The secular new year has begun, and I imagine several among us have some new year’s resolutions we hope to keep. What a great opportunity for us to endeavor to commit to daily spiritual practice, as Bishop Curry challenged us to do at our annual convention back in November.
The word consolations caught my eye from our First Lesson today. I remember a spiritual director starting our sessions by wondering how I had been consoled by God. She was drawing from the deep well of the Ignatian* spiritual tradition, which advises us to be intentional about noticing periods of consolation and desolation daily. Moments of consolation occur when we feel energized, drawn more deeply into community, and able to look beyond our own experience to take in the joys and sorrows of others. Moments of desolation occur when we turn inward, get caught in a cycle of negative emotions, and feel drained of energy. By noticing where we experience consolation and desolation, we receive clues about where God is present in our daily rounds and also get information about changes we want to make to walk more closely with the Spirit.

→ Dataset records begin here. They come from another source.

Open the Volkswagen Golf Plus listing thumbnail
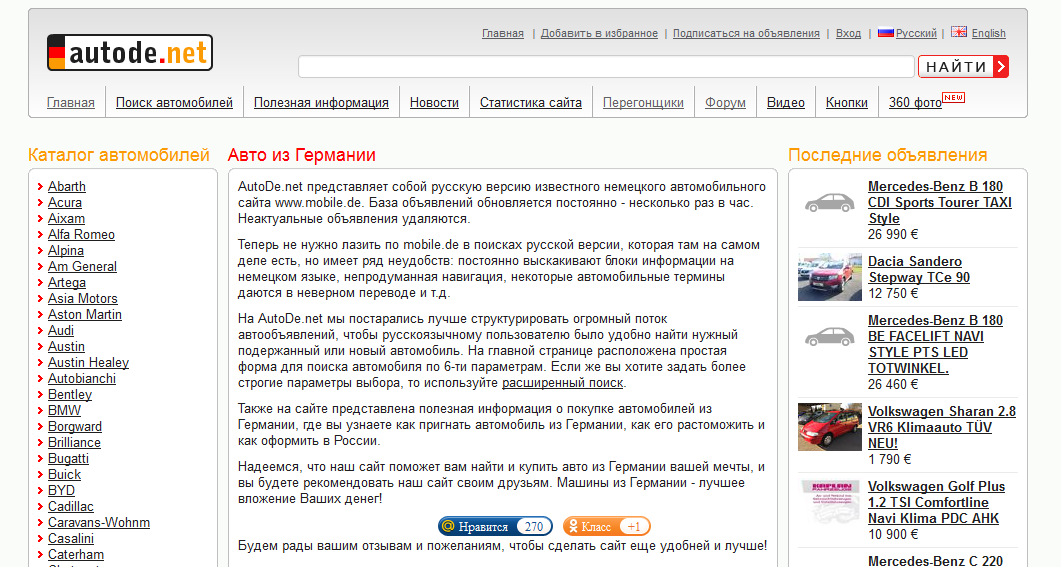Screen dimensions: 1061x567 point(830,502)
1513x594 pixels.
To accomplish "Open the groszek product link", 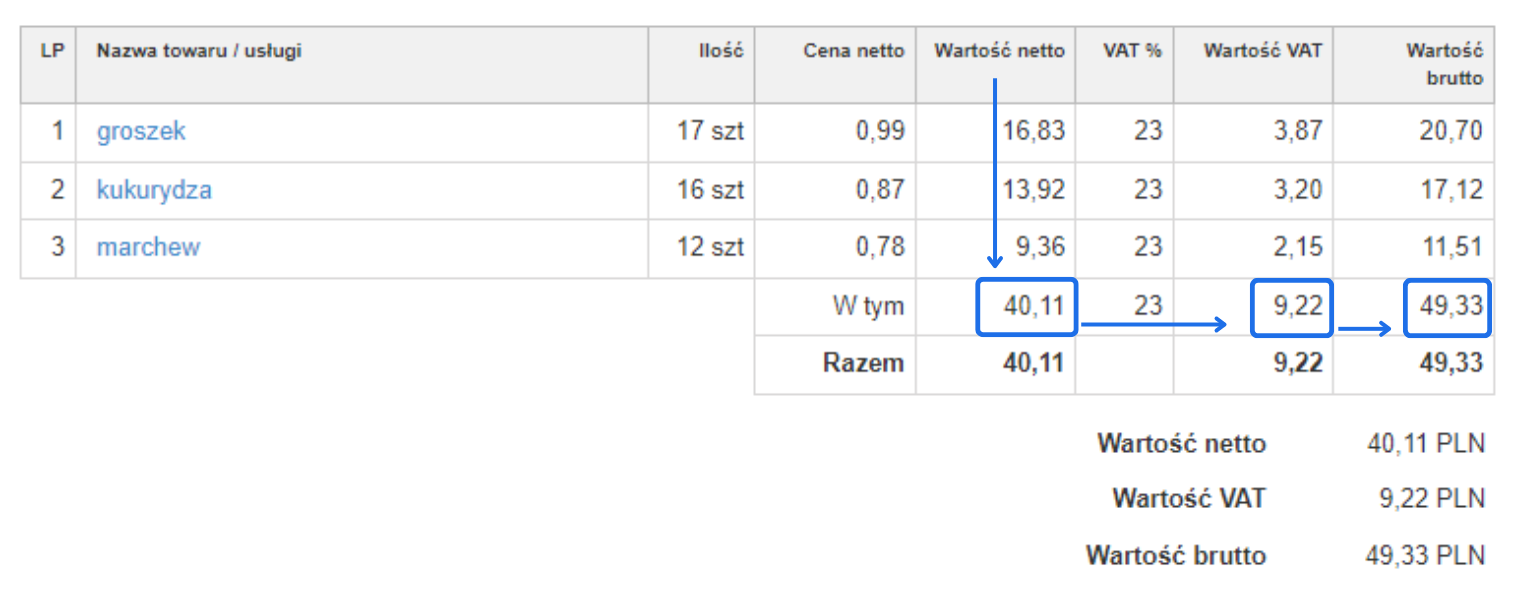I will 141,131.
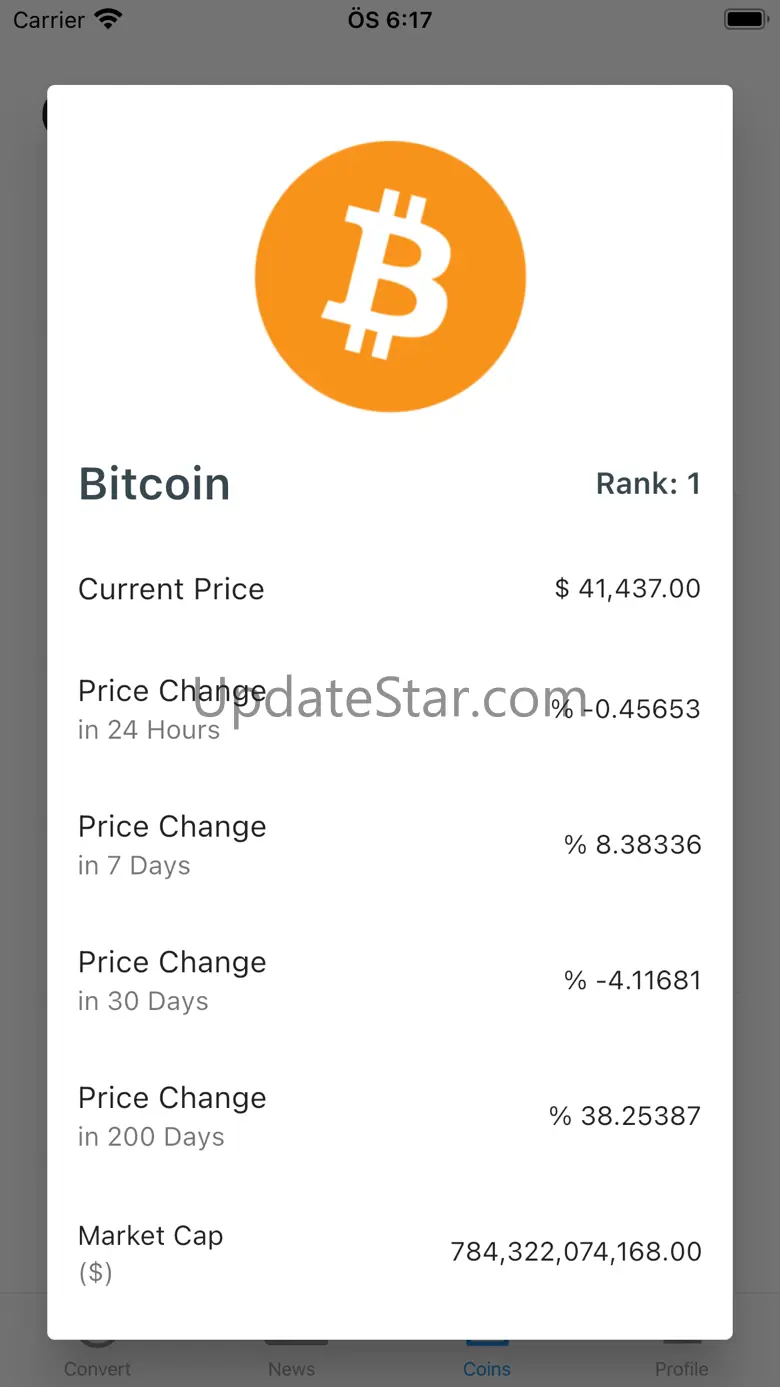780x1387 pixels.
Task: Tap the Wi-Fi status icon
Action: [x=107, y=19]
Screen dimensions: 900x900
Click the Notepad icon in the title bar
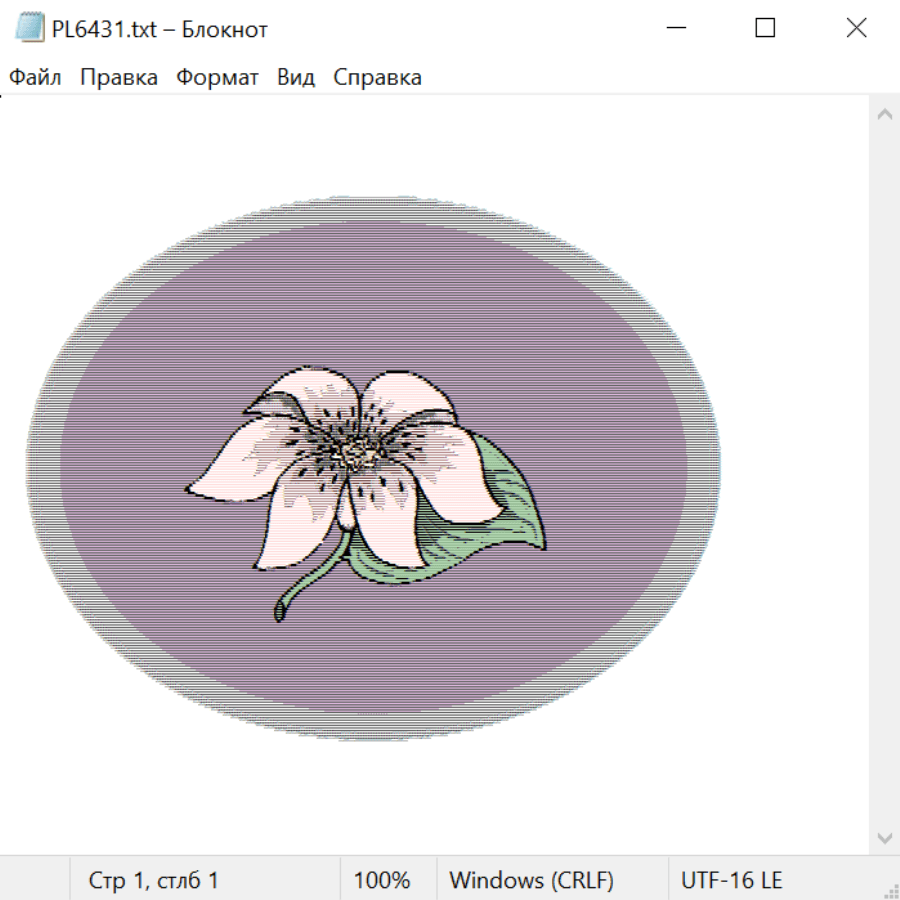pyautogui.click(x=30, y=29)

As I go through my days, I encounter figurative and literal weeping in the stories I’m privileged to hear, the poverty of some of our neighbors, and the grip of addiction and mental illness that can seem intractable. But there are also so many consolations: the community of St. Peter’s, our generosity, our worship together, and the privilege of praying for one another.
Perhaps you might think about consolations and desolations you have experienced recently. Or maybe you already have a life-giving daily spiritual practice. As 2014 begins, I’m reminded of Carl Jung’s words: “Bidden or not, God is present.” Spiritual practices help us to “bid God’s presence” and discover God’s many consolations.
– The Reverend Deacon Joslyn Ogden Schaefer, Associate Rector
* Ignatius of Loyola (1491–1556) was the founder of the Jesuits. His book Spiritual Exercises has exerted a strong influence on Christian spirituality.